Ok, the points housing is 100% clean of oil. Oil was definitely coming from that gasket. I have been busy searching the site for info, I found this written by yourself:
"I pull the 8 large acorns, one at a time, clean if need be, anti-seize, then torque up to 25. When all 8 have had that done, I go back around and bring them up to 30. Then I pull the ones under the plugs, one at a time and follow the same routine - clean and anti-seize. These get torqued to a lower value though because they're smaller, 16 I think. Those are the only bolts and nuts that effect the head and base gasket. The other small ones on top of the head just hold the top cover on. There is that little M6 bolt back down between the carbs that is part of the head gasket pattern but it doesn't do a whole lot and you probably can't get at it anyway. Most head gasket leaks don't occur in the back by that little bolt anyway. They usually occur across the front and along the sides"

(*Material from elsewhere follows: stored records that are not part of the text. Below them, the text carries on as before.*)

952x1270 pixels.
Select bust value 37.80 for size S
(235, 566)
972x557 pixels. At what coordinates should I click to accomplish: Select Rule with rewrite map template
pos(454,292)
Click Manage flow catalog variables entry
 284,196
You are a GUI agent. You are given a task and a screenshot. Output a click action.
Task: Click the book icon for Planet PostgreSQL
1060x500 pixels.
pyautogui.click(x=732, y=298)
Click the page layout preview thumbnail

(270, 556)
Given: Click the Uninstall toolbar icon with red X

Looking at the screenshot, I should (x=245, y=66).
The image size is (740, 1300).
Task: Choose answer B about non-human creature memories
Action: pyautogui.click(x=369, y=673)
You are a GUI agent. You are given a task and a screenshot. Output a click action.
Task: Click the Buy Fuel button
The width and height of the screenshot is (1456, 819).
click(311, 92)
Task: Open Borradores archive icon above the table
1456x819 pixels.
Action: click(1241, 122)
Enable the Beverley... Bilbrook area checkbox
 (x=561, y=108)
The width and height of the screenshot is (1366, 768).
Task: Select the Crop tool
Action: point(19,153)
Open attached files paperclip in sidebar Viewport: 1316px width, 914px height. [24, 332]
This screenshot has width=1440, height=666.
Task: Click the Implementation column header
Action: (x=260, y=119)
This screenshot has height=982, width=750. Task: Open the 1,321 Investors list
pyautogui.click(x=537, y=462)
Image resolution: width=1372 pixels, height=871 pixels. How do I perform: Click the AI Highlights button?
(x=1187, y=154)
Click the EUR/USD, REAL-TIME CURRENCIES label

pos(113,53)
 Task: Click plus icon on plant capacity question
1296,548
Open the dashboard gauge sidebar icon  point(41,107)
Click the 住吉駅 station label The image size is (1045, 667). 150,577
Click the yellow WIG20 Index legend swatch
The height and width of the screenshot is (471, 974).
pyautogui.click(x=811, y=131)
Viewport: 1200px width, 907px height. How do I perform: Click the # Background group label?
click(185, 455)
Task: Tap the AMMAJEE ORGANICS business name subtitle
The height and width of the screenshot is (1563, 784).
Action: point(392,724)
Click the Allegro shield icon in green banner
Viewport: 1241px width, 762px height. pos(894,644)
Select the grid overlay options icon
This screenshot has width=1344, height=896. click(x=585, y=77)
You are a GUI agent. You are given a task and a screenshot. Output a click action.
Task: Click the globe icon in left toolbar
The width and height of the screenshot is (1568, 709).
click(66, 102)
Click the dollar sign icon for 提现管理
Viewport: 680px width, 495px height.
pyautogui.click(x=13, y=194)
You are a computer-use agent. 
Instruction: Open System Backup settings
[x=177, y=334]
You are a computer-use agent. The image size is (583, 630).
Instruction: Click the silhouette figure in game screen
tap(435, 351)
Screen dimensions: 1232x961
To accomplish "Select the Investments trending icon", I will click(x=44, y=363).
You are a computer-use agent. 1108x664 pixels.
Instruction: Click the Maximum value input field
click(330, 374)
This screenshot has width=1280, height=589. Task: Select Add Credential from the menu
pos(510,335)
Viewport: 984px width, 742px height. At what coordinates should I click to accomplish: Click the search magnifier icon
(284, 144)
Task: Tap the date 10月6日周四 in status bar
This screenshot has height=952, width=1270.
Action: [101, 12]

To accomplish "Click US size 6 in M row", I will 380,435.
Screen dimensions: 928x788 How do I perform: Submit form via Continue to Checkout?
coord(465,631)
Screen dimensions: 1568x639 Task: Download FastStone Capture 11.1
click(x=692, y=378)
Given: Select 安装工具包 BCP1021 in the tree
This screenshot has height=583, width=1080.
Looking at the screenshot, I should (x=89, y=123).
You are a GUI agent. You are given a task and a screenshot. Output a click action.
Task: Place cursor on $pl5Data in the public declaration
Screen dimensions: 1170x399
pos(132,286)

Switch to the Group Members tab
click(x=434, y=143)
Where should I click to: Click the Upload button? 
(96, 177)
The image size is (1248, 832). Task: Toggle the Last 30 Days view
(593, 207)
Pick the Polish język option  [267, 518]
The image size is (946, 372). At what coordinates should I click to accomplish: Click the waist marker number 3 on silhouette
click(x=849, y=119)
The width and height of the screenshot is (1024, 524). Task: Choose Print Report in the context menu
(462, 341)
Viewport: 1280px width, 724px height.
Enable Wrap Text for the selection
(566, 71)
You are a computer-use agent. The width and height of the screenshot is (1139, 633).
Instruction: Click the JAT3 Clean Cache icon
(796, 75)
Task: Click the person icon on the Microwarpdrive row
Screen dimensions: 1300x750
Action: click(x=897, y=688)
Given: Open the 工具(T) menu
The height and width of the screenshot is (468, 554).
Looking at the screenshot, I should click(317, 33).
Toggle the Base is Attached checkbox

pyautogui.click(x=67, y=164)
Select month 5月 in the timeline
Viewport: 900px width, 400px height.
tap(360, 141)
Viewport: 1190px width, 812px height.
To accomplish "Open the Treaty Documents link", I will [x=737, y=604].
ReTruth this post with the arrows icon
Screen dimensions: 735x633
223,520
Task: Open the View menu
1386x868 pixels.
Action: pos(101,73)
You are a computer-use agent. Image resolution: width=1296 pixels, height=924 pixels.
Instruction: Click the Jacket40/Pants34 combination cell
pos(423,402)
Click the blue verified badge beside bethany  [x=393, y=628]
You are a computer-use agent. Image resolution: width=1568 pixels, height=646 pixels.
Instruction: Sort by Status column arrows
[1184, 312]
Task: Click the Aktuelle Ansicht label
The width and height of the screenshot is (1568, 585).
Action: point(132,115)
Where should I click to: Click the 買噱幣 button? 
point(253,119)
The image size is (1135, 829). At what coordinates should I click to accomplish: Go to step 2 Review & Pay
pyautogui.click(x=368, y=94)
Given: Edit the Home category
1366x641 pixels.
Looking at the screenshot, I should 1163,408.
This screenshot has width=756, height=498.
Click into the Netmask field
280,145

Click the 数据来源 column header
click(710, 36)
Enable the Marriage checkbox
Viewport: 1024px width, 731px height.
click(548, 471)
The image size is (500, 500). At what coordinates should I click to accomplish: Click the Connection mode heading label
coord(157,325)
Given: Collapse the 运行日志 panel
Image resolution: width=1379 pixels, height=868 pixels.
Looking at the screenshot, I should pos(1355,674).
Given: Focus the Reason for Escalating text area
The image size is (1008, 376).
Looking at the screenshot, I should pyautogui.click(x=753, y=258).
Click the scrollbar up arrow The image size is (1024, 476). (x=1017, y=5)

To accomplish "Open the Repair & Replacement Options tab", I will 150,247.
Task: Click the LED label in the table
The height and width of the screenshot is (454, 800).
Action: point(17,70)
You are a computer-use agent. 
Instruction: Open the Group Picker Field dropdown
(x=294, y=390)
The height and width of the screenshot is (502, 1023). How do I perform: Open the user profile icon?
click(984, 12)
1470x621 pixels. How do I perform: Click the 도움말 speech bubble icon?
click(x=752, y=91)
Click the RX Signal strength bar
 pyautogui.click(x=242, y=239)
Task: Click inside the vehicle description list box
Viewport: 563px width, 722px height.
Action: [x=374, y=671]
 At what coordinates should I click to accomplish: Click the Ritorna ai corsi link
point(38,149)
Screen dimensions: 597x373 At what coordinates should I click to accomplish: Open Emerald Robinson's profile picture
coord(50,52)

I'm going to follow this, is this still the method you use? I read it's also good practice to replace the 4 x outer rubber coated acorn washers with bronze or brass (thick) ones, I will need to find these before I start.
One last thing, your torque ratings are in ft/lb - I have converted these to NM for Metric reference:
25 ft/lb = 34 Nm
30 ft/lb = 41 Nm
16f ft/lb = 22 Nm
If anyone has the size of the cylinder head nut washer I would be grateful - imperial fine/I can convert - Yambits in the UK only stock the original rubber coated type which I do not want!